## Problems to solve:
**A)** According to the room acoustics thread, what kind of floors does the basement have?
**B)** In the records, reproduce the lines between the one holding "Конференция сайта Места силы (156, 298)" and the one holding "Поиск (29, 140)", inclusive, with "Помощь" changed to "Справка" and nothing else altered. Give only those lines.

## Reading text:

----------------

# Sound System & Room Acoustics: How do you match them?



## jdh770 (Dec 20, 2009)

I was wondering if there are any sound-system "rules of thumb" when you are starting from scratch with a bare space.

Details - I have a large basement space with a finished ceiling, slate floors, stacked stone fireplace, hardwood walls (floor to ceiling). Mostly hard surfaces and it's fairly open. It has a nice room-reverb for acoustic stringed instruments and vocals, but I would imagine it's not going to be ideal for H.T. Right now, you can consider it a blank-slate in regards to a H.T.

I'm still trying to educate myself on home theater subjects and it's a bit overwhelming. The blind-spot for noobs like myself is that I can't "test-drive" a system in my room. Are there any "rules-of-thumb" that I can consider when choosing a H.T. sound-system? Or is it as simple as "If system-a sounds better than system-b in the showroom, that comparison will not change just because you relocate it to your specific home environment"?

If money were no object, I'd just bring in some pros to perform their sorcery, witchcraft or whatever it is they do to asses the situation... So, hints? Tips? tricks?

Thanks!
JD


----------



## robbo266317 (Sep 22, 2008)

----------------

[Entries on locating words and elements]
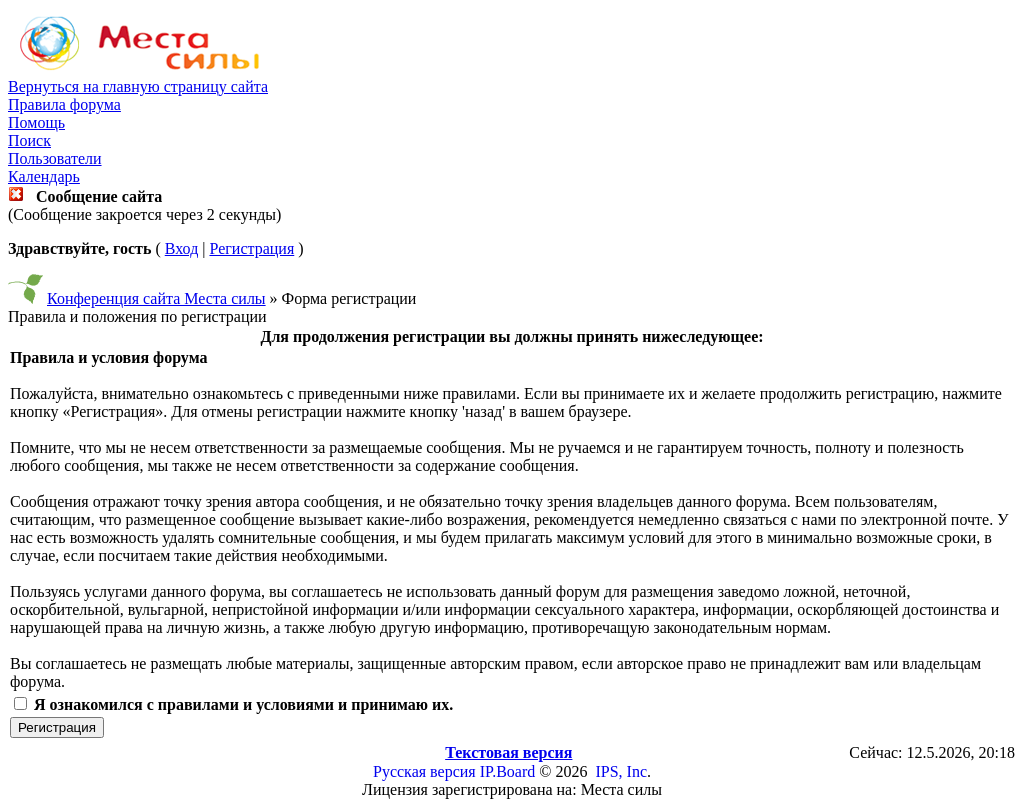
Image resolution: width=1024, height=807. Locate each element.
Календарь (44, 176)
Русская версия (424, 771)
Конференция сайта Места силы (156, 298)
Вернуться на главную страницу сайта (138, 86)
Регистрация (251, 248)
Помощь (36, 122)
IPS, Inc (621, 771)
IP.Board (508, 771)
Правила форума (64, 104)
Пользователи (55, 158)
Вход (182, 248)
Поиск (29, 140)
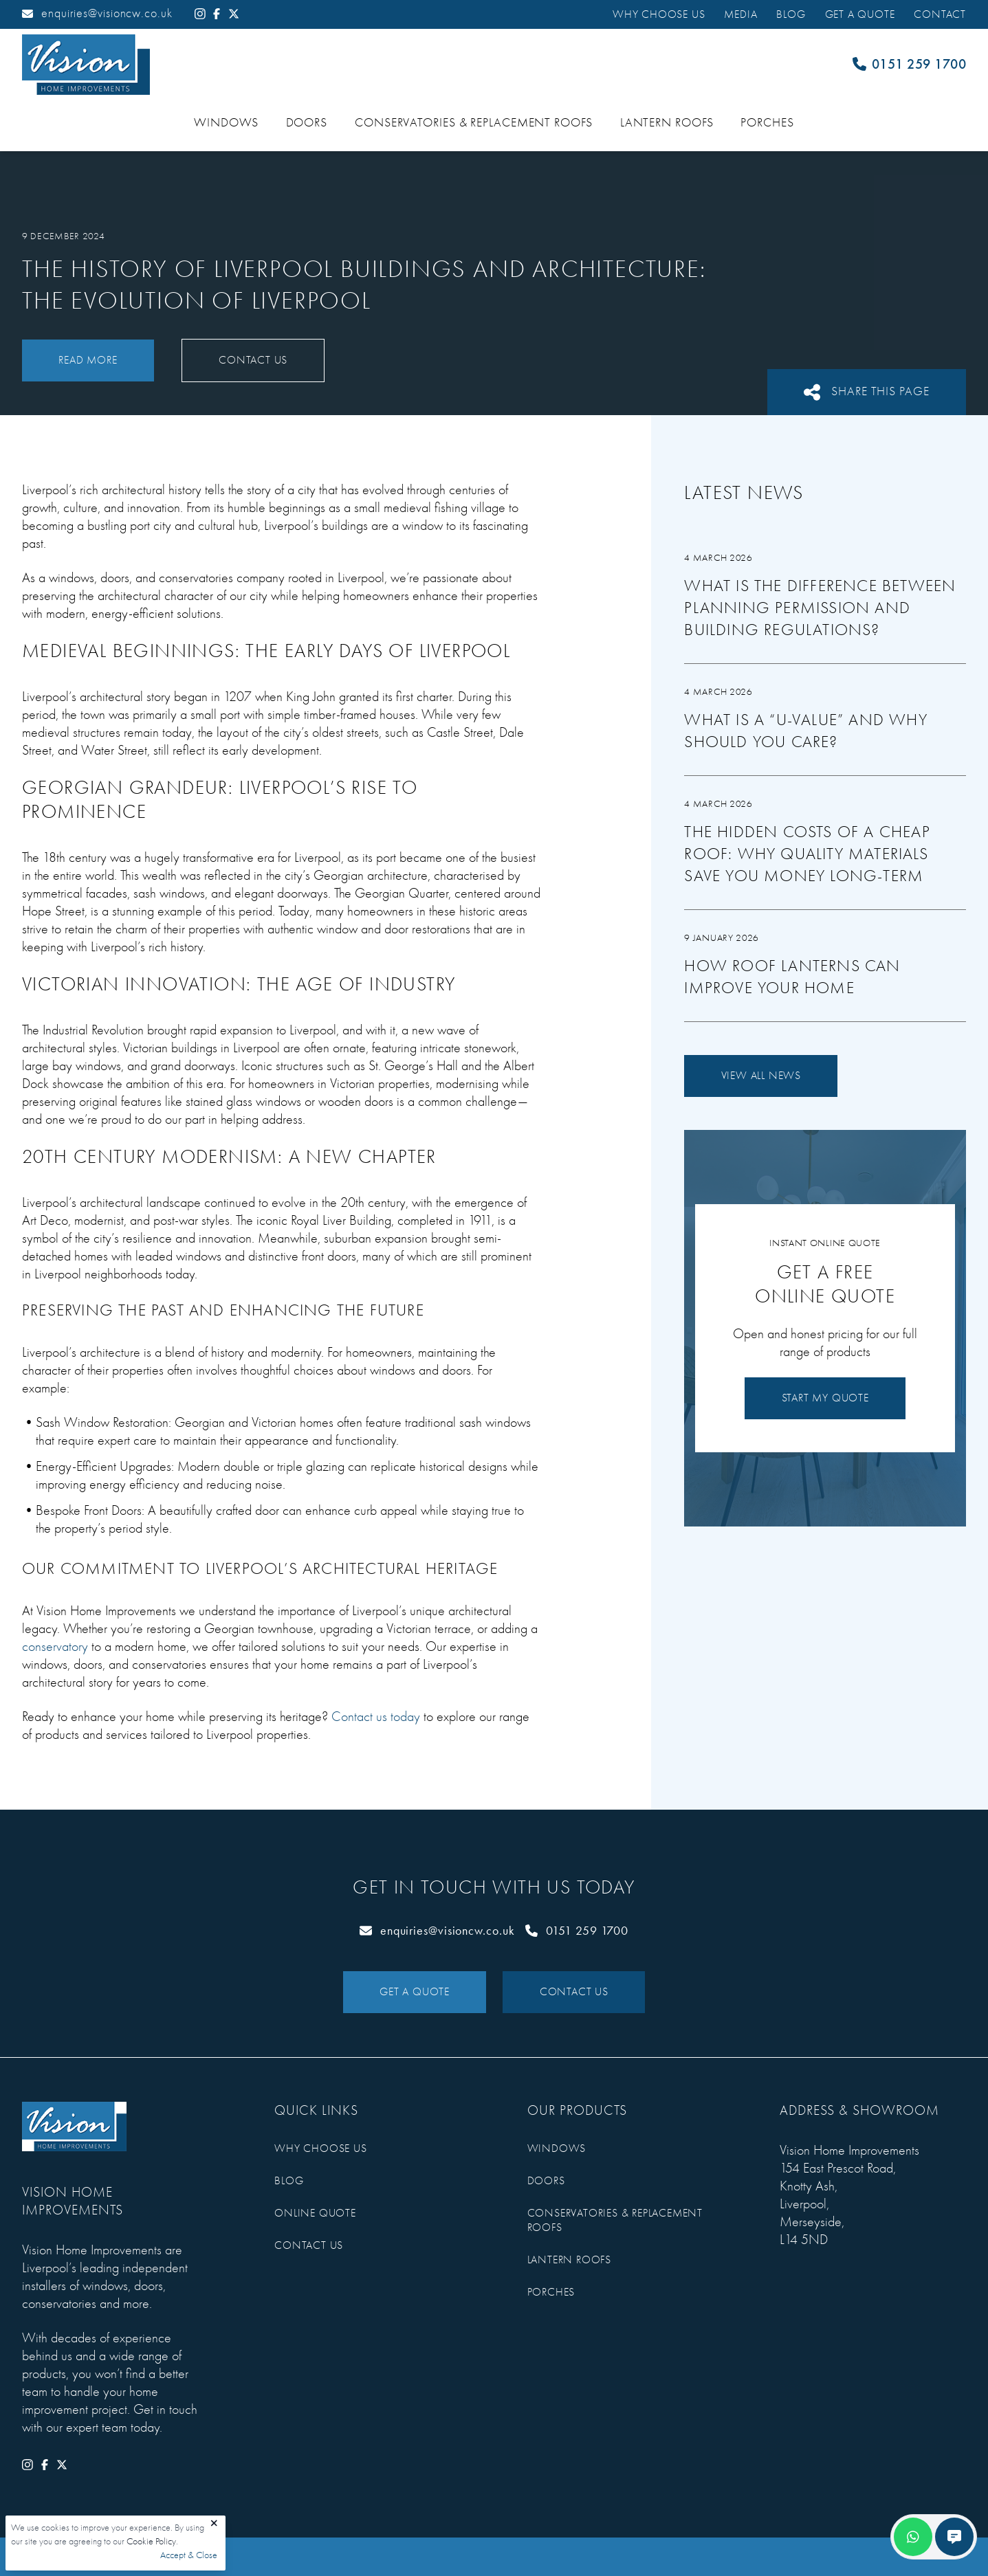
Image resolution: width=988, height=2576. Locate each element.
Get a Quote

----------------

## Results:
**A)** Slate floors.

**B)**
Конференция сайта Места силы (156, 298)
Вернуться на главную страницу сайта (138, 86)
Регистрация (251, 248)
Справка (36, 122)
IPS, Inc (621, 771)
IP.Board (508, 771)
Правила форума (64, 104)
Пользователи (55, 158)
Вход (182, 248)
Поиск (29, 140)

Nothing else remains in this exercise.